Trade-off with visual signals: SkelCtrl (visual skeleton input) yields larger gains on interaction metrics but at the cost of lower AQ/IQ scores compared to StateCtrl (learned soft embeddings). Qualitatively, StateCtrl generates clearer subjects, while SkelCtrl better reproduces occlusion/effect details.
Promise and challenge of autoregression: StateCtrl-AR achieves comparable performance to StateCtrl but shows a noticeable drop in Action Following, attributed to error accumulation in iterative state prediction—a known challenge in autoregressive generation.

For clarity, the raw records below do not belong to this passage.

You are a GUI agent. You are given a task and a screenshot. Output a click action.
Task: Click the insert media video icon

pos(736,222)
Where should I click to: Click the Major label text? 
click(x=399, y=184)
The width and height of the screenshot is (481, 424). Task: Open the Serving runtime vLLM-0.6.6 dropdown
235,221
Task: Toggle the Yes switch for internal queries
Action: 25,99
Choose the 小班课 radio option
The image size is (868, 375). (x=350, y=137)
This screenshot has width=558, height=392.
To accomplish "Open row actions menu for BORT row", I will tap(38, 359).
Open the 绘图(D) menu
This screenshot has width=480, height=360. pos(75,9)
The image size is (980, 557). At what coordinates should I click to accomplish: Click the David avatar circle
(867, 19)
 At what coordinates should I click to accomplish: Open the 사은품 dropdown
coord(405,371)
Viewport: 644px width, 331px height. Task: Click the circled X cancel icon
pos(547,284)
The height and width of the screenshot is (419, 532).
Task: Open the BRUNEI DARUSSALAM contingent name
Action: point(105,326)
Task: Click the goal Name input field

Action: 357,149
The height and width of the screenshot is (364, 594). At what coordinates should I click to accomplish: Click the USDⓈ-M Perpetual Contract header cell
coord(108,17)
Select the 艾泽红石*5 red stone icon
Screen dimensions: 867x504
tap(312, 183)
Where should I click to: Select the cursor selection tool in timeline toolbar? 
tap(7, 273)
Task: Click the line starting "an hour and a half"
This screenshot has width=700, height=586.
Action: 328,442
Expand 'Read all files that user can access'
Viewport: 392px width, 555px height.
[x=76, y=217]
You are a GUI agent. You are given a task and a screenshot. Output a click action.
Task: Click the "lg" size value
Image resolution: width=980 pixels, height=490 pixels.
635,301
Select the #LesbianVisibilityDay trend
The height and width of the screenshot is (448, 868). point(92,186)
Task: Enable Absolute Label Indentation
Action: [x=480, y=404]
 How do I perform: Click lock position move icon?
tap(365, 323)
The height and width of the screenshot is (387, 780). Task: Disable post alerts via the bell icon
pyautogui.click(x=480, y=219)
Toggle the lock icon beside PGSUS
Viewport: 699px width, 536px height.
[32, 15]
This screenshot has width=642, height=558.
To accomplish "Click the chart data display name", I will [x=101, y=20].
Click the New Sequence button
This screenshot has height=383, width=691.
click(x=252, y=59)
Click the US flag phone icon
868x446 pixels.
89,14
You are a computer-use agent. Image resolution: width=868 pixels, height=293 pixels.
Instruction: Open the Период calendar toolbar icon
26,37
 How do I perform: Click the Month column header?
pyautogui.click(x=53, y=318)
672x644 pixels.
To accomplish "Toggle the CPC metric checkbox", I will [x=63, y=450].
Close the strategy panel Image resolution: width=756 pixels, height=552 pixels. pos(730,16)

Theoretical and Practical Implications

Theoretical: The work formalizes the need to bridge the gap between latent-state dynamical systems theory and practical video generation by providing data with explicit state annotations. This enables research into disentangling action effects from pixel changes and modeling state transitions directly.
Practical: WildWorld serves as a valuable foundation for building, training, and evaluating state-aware interactive world models, which are crucial for applications like AI-native games, embodied AI, and robotic planning. The WildBench benchmark provides concrete, fine-grained metrics (Action Following, State Alignment) beyond perceptual quality, guiding the development of more controllable and consistent models.

Conclusion

WildWorld is a large-scale dataset with explicit state annotations, automatically curated from a photorealistic game, designed to advance action-conditioned world modeling. It provides a rich action space and diverse ground-truth annotations. The derived WildBench benchmark reveals that current models face significant challenges in handling semantically rich actions and maintaining long-horizon state consistency. These findings underscore the importance of incorporating explicit state information to improve action-conditioned video generation and develop more robust world models. The dataset and benchmark are released to facilitate future research.